Entries shown:
====
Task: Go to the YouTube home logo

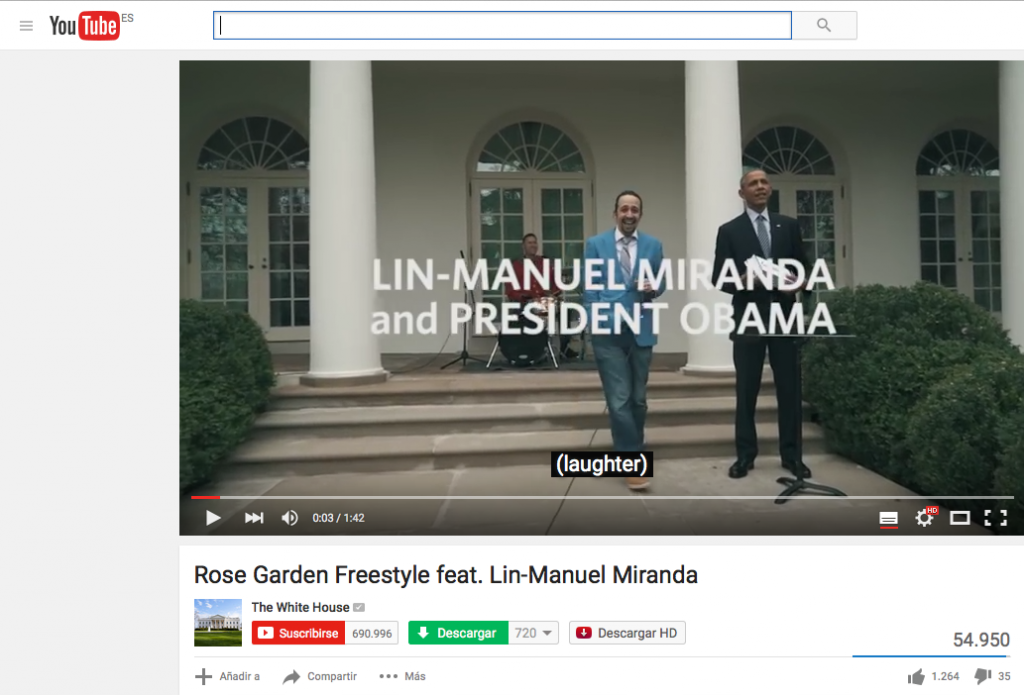Action: [x=85, y=25]
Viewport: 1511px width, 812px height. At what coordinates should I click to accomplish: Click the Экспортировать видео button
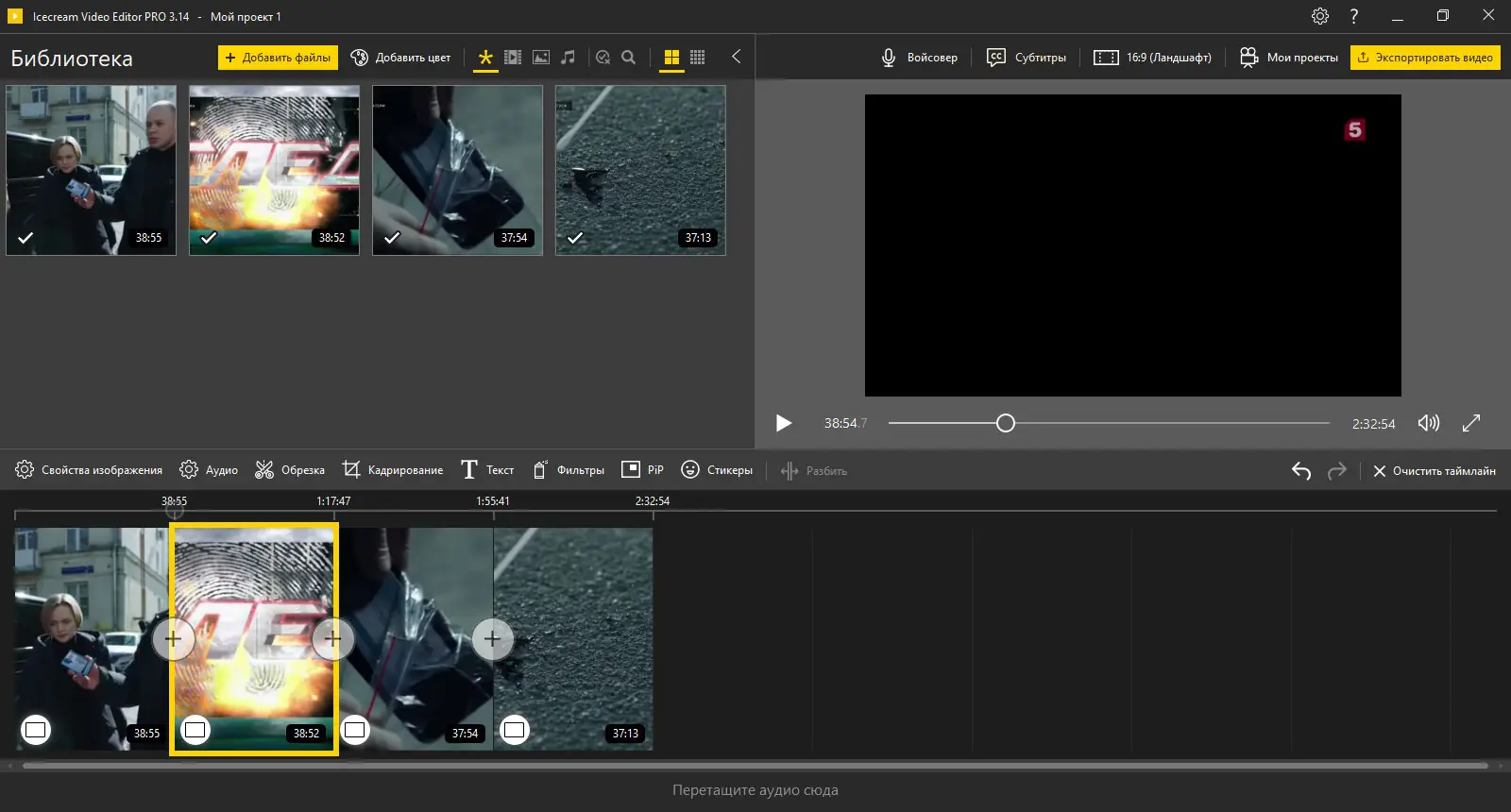tap(1425, 58)
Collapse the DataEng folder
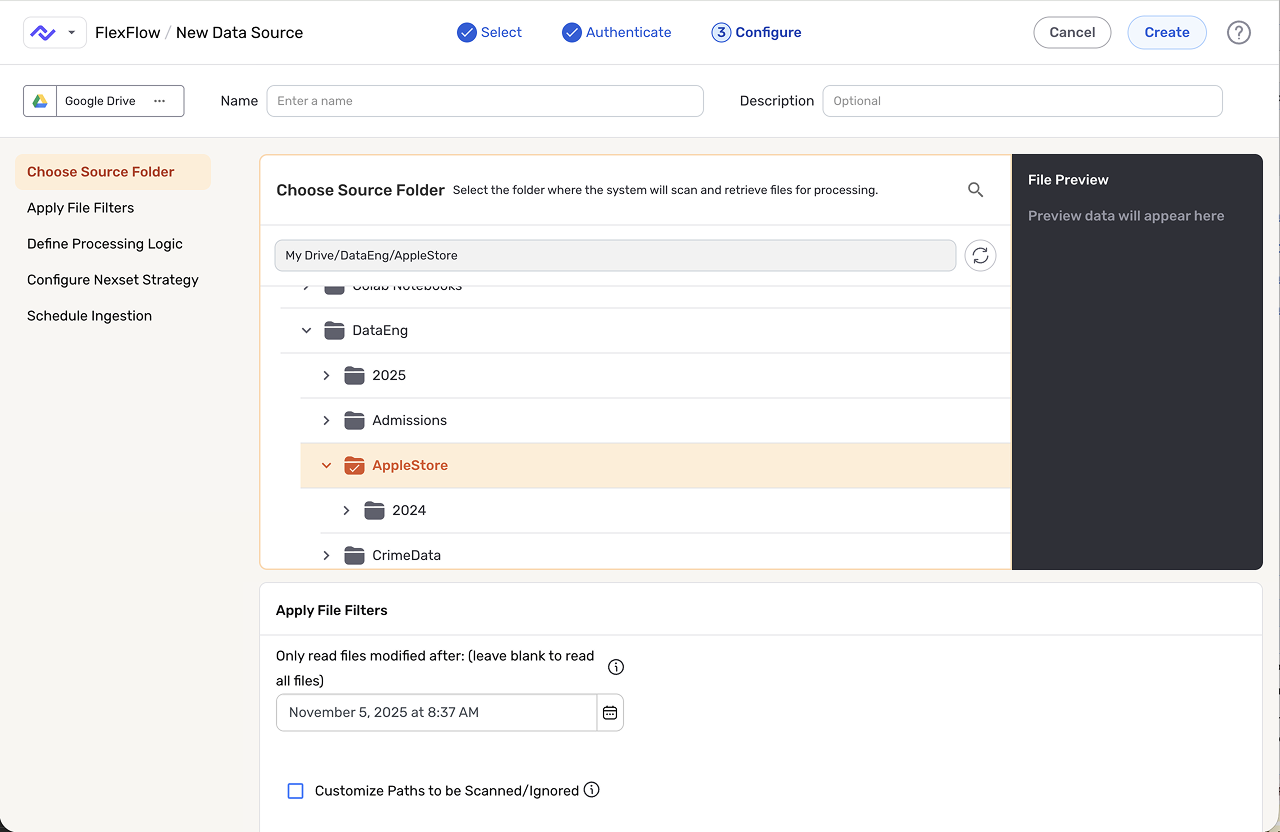This screenshot has width=1280, height=832. 306,331
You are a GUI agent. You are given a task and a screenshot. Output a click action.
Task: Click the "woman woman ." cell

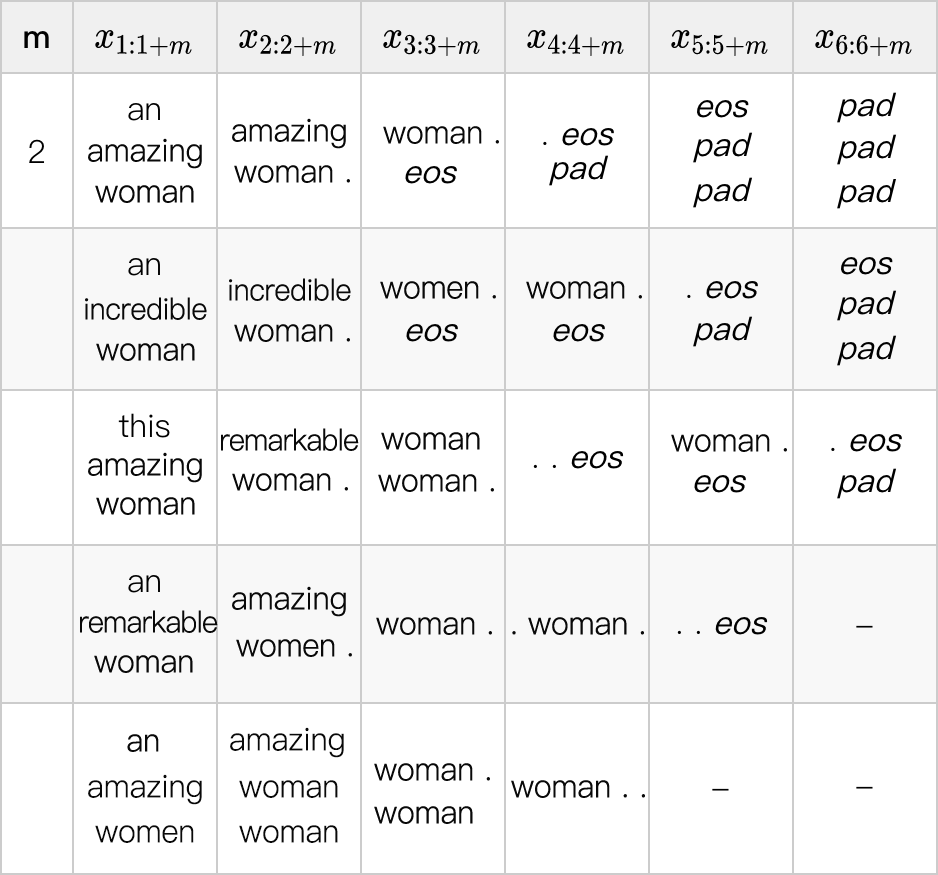click(432, 460)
====
Short task: Update the items above by replacing "folder" with "directory" and keeping everything else unchanged. Leave the pictures out of your answer.

Task result:
Task: Go to the YouTube home logo

Action: [x=85, y=25]
Viewport: 1511px width, 812px height. At what coordinates should I click to accomplish: Click the Экспортировать видео button
tap(1425, 58)
Collapse the DataEng directory
This screenshot has width=1280, height=832. 306,331
You are a GUI agent. You are given a task and a screenshot. Output a click action.
Task: Click the "woman woman ." cell

click(432, 460)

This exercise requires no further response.